I love spending time in the Egyptian part of the Met, but now I will recognize a lot more of what I am looking at–Horus, Isis, Osiris, Nut, or the crocodile Sebek. What a joy it is to read something and shortly after be able to observe or apply the information to life.

The chapters are based on the archetypes that are present in many mythologies and Campbell gives them strong, poetic names: The World as a Dream; The Idea of a Cosmic Order; The Lotus and the Rose; Transformation of Inner Light; The Sacrifice; and finally, The Waking. The art that accompanies the text includes works by Michelangelo, William Blake, Edward Burne-Jones and of course, many ancient Buddhist, Hindu, Egyptian and other carvings, sculptures, temples, cave paintings, etc.

One favorite new thing I learned was that the symbol of stability in Egyptian myth is the Djed pillar, a pillar shape with lines crossing the top (in some drawings the horns of a cow and ram hold up the sun disk at the top of the pillar). when Osiris’ brother Seth trapped him in a coffin and put him in the river, an erica-tree enveloped the coffin where it came to rest and the tree became so exquisitely fragrant that the local king had it cut to make a pillar in his palace. Osiris’s eyes gaze out from the pillar, symbolizing eternal life.

I also learned that those two weird sticks that images of pharoahs hold in their hands are a flagellum and crook. They are symbols of  “pharoaonic rule.”

When Seth is conquered, he is depicted with the head of an ass. Literature connection 1500+ years later–the character of Bottom in Shakespeare.

As an asthmatic, I am always interested in things to do with air and breath. I’m an air sign–Aquarius. I was very interested to learn that the god of air in Egypt was Hapy, a baboon. When pharoahs were embalmed in their tombs, their lungs were put in a jar with a baboon’s head carved or otherwise represented on the lid.

It’s always a trip to learn which figures and concepts Christianity adopted from other mythologies, but I never thought of the ass and the ox in the nativity scene as representing Seth and Osiris, the two feuding brothers, now reconciled by the “wonder child.” The very birth date given to Christ was the birth date first of the Persian savior and original lord of light, Mithra, born on the solstice (then December 25, now Dec 21).

Continuing the connection between Joseph Campbell and Tom Robbins: the virgin birth and the wonder child. In the Hellenic adaptation of the Isis goddess, the goddess Kore, a virgin, gives birth to a Pan-like god, Aion, who has cloven hooves, wings, is wrapped in a serpent, carries a bolt of lightening and a messenger stick. He’s got it all! The meditation JC gives with the illustration is: “May I come by this god to the knowledge of my own radiant truth enclosed in the coils of my mortal life.” Wow!

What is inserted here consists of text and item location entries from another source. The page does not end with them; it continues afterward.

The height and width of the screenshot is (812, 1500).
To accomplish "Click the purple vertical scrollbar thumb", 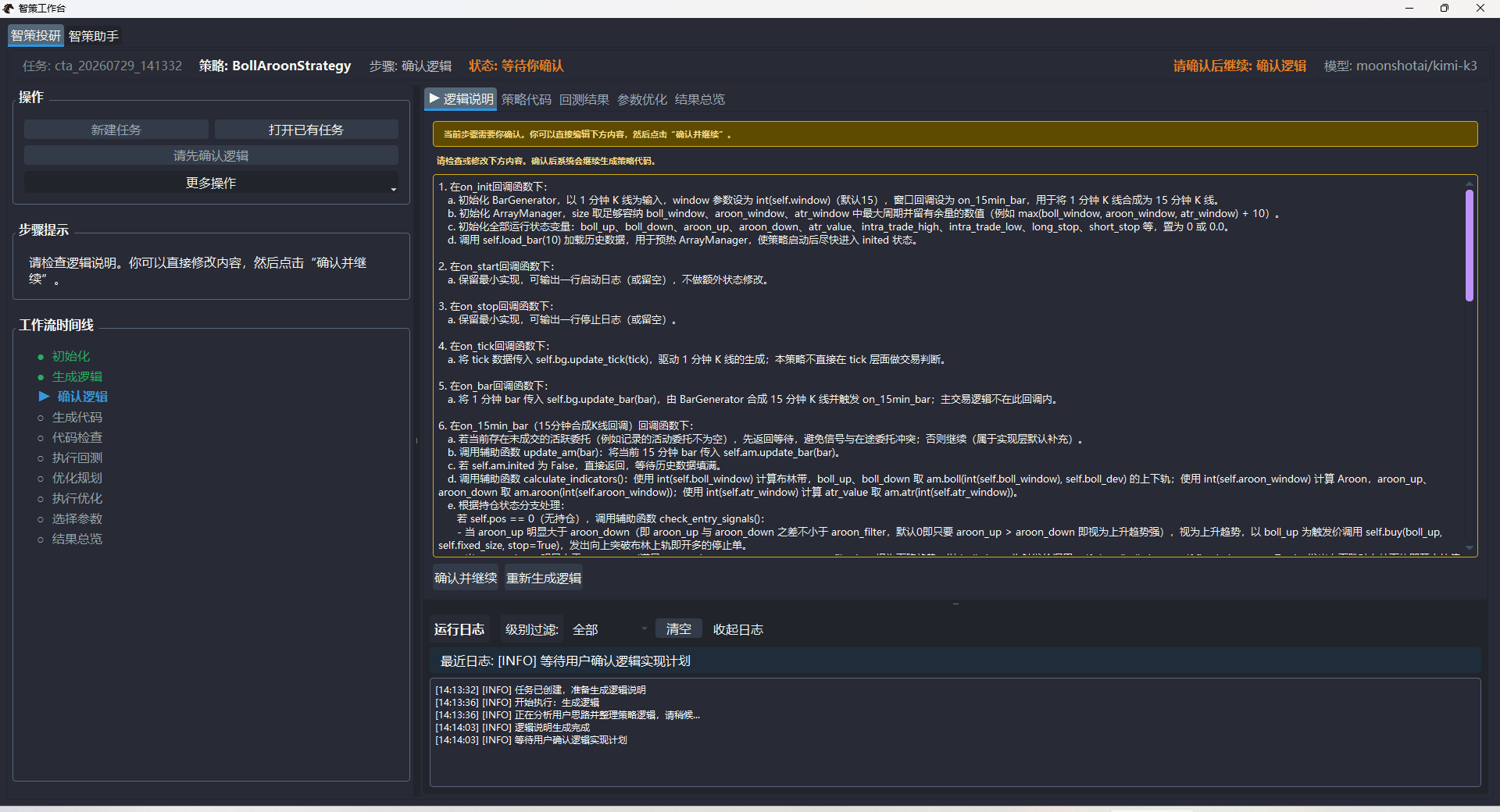I will 1470,245.
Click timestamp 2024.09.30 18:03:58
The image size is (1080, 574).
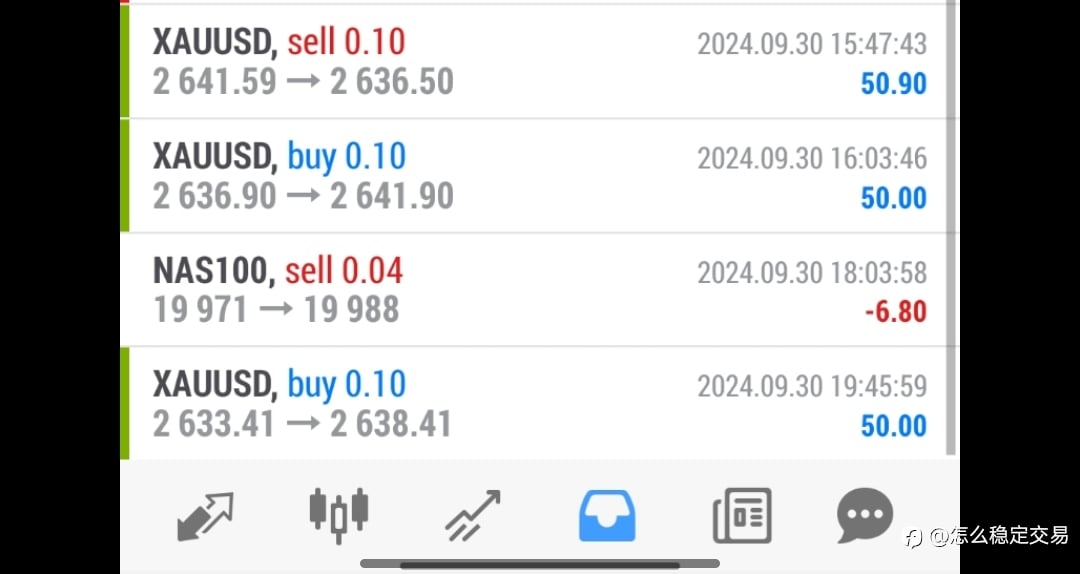click(x=812, y=273)
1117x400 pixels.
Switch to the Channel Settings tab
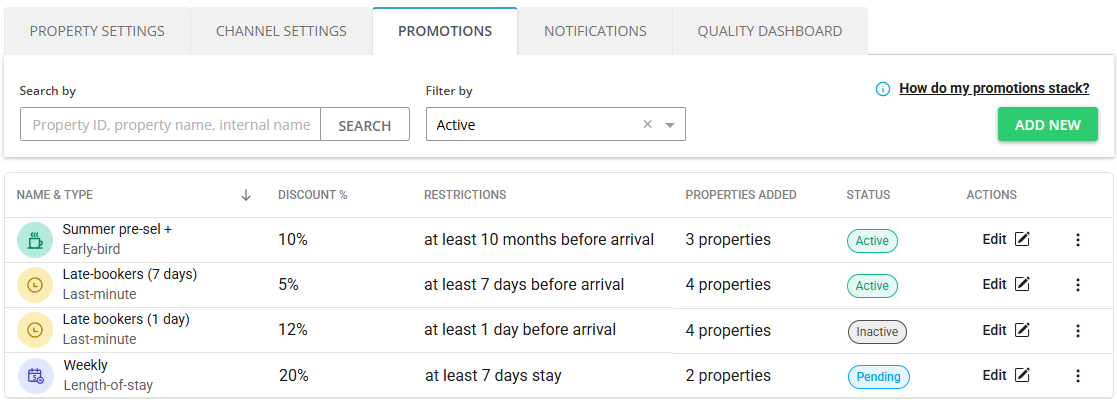click(281, 31)
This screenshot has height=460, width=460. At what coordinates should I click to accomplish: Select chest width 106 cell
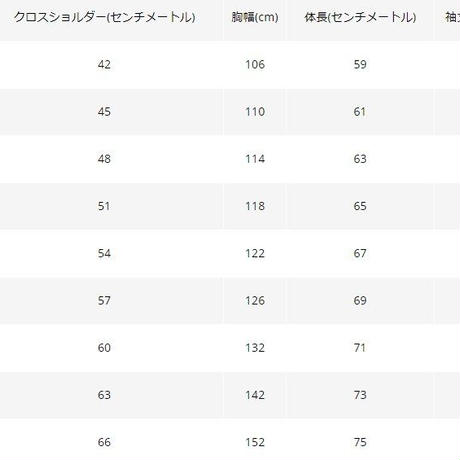(x=255, y=64)
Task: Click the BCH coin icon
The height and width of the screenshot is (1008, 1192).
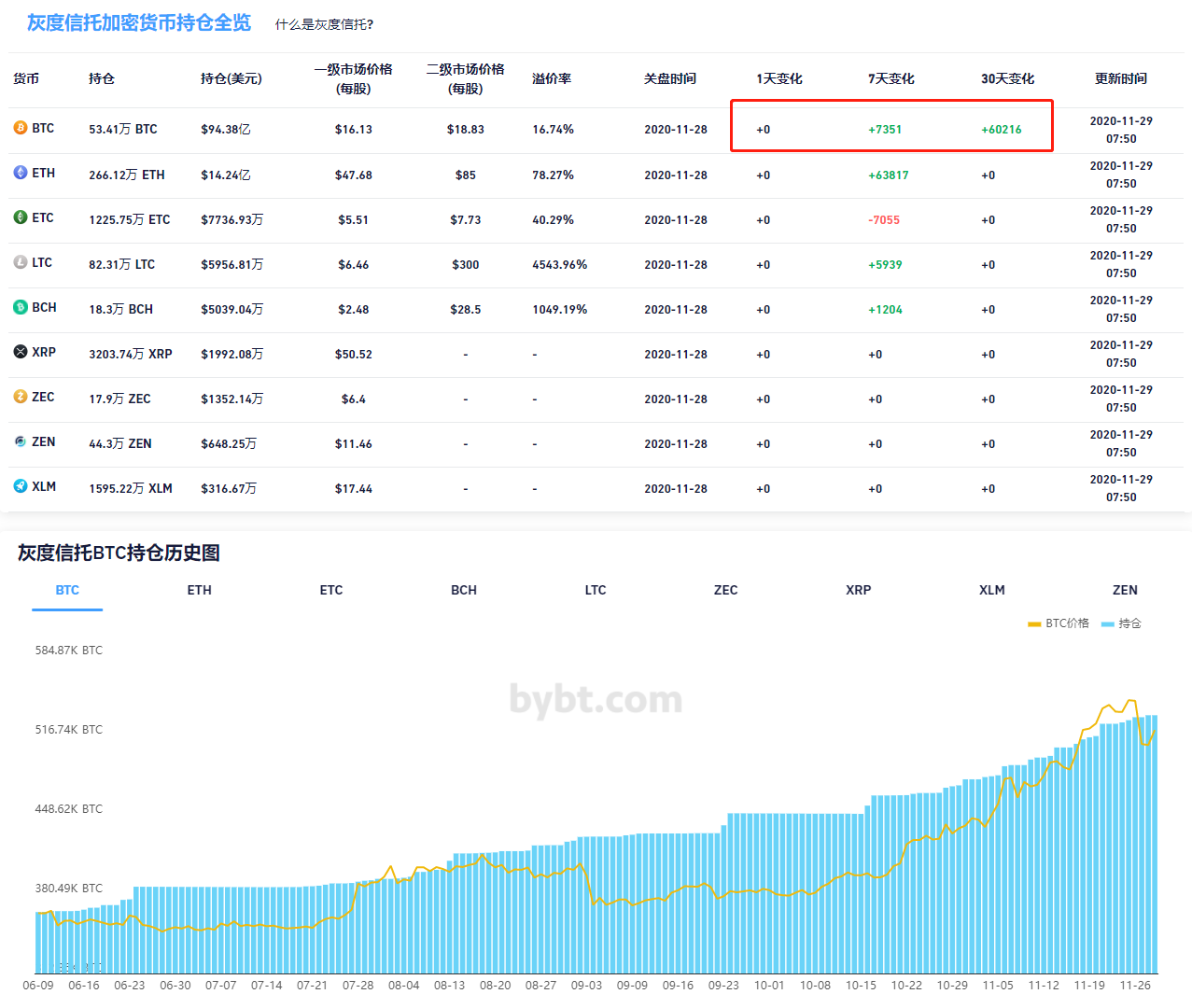Action: tap(21, 307)
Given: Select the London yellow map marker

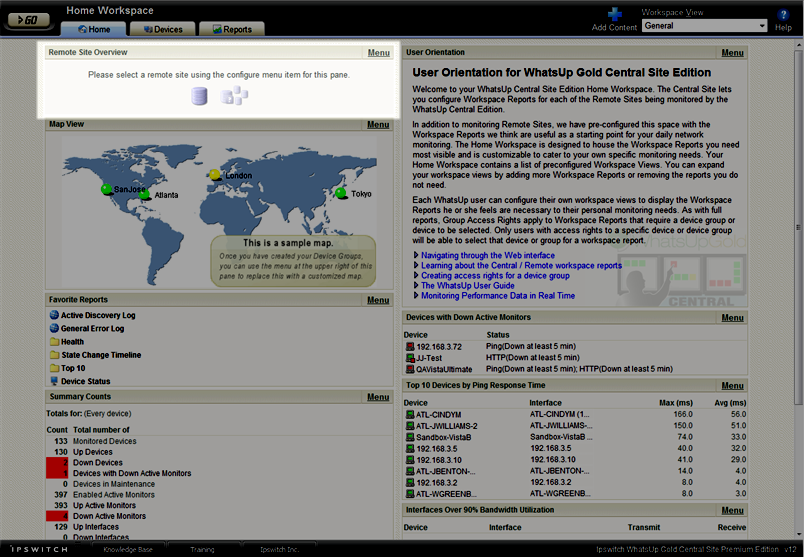Looking at the screenshot, I should click(215, 175).
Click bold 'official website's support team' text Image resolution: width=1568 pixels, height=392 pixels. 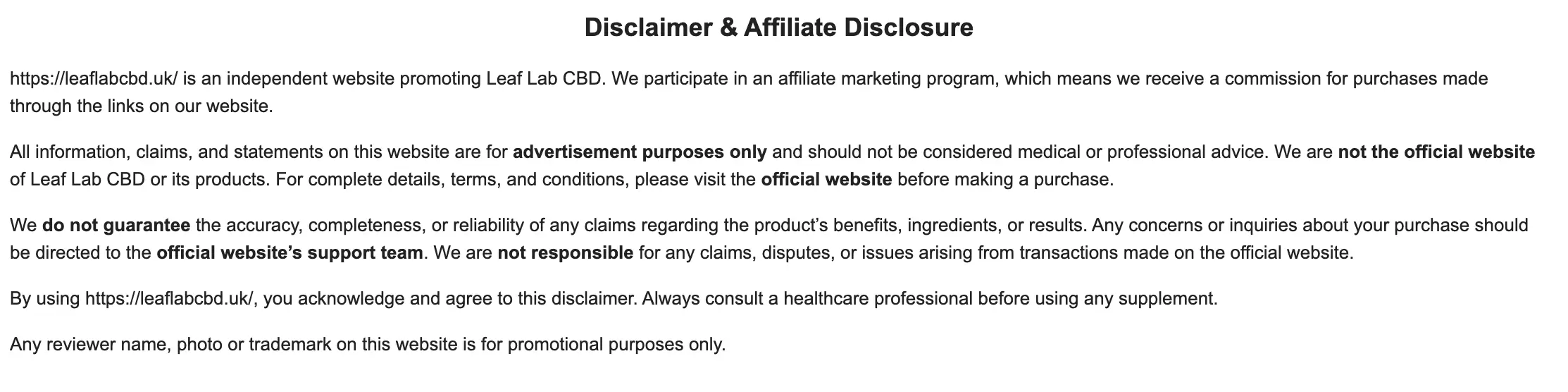click(290, 253)
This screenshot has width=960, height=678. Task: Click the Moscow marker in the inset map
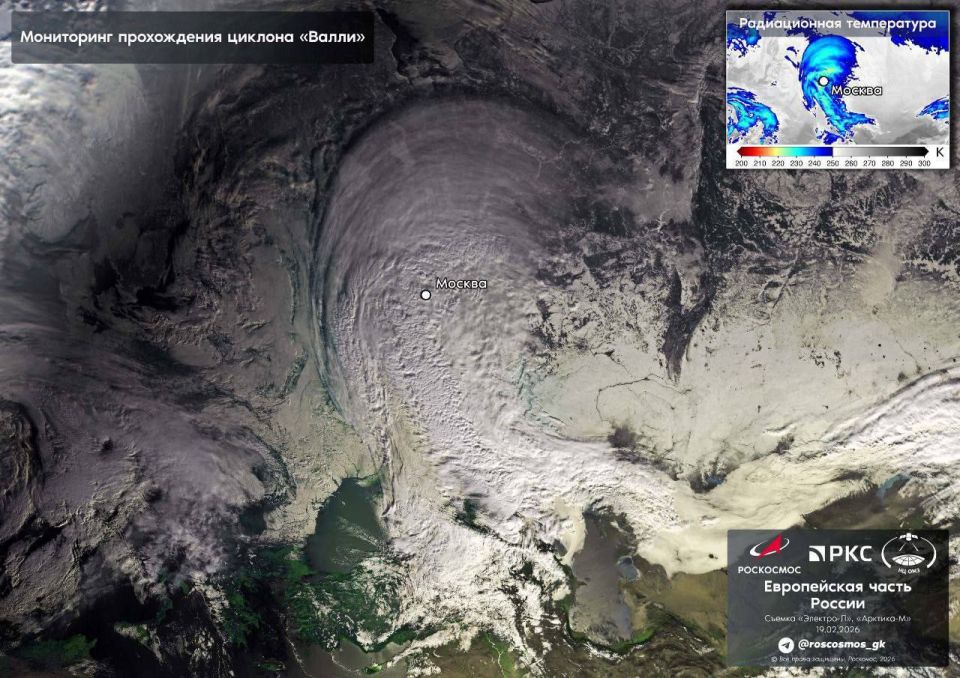823,81
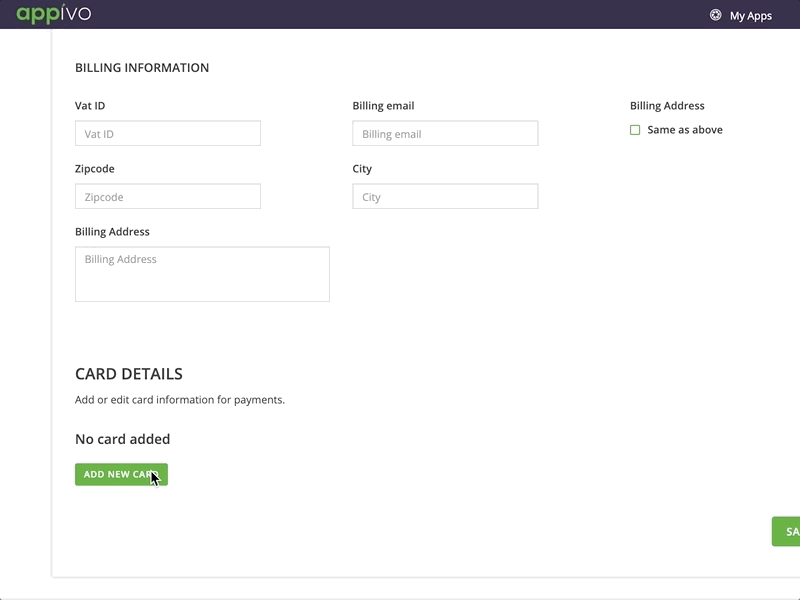Click the green Save button at bottom right

click(788, 529)
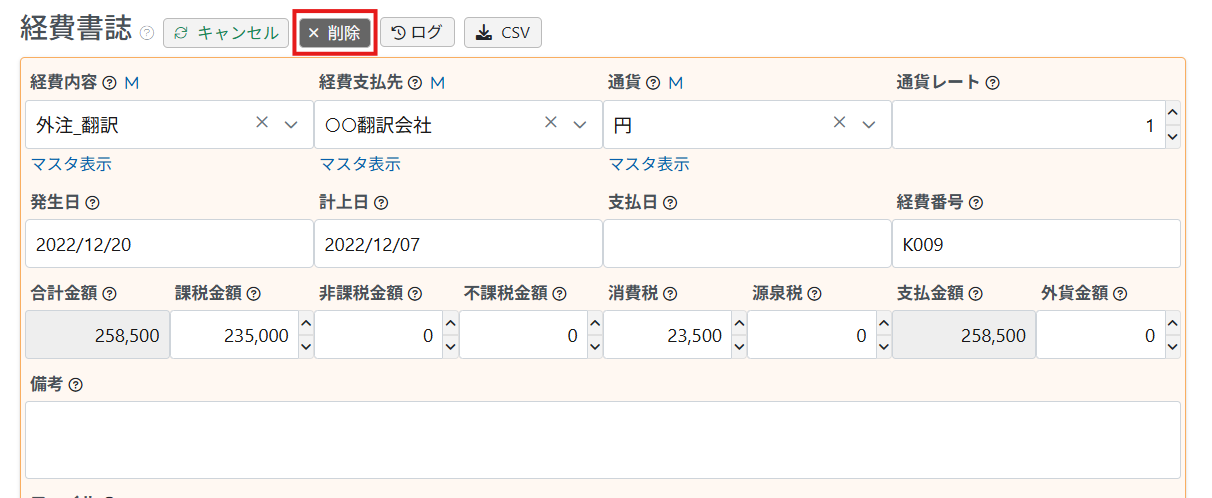Click the キャンセル button

226,32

I don’t know who Meister Eckhart is (JC gives his dates as 1260? – 1327?) but I like what he has to say. “When the Father begat all creatures he was begatting me; I flowed out with all creatures while remaining within the Father.” And he also says, “In my birth all things were born and I was the cause of my own self and all things…if I had not been, then God had not been either.” Good Selfish Book Club stuff there!!!

Tidbit: the rounded diamond shape is called a “mandorla” and represents the female genitals. It is shown in the Erich Neumann painting The Triumph of Venus, painted in the 14th century in Italy, which hangs in the Louvre.

Literate and Nonliterate mythologies, their similarities: As is said in Alcoholics Anonymous to help new alcoholics learn to fit in and not judge others, “look for the similarities and not the differences.” If only world religions would do the same! First Campbell looks at the World Mountain–temples and pyramids were built to mimic this view of the world as a mountain arising from the sea to the sky.

I get excited by this stuff because I love to travel in Mexico, especially to the sacred sites, and have personally climbed a few pyramids/ziggurats. I wish I could include all of the info Campbell gives here, but her’s one interesting bit: ti means of and ku means god, so tiku at the end of a word means “of God”. August 1, 2017, just got past the first 100 pages. Onward!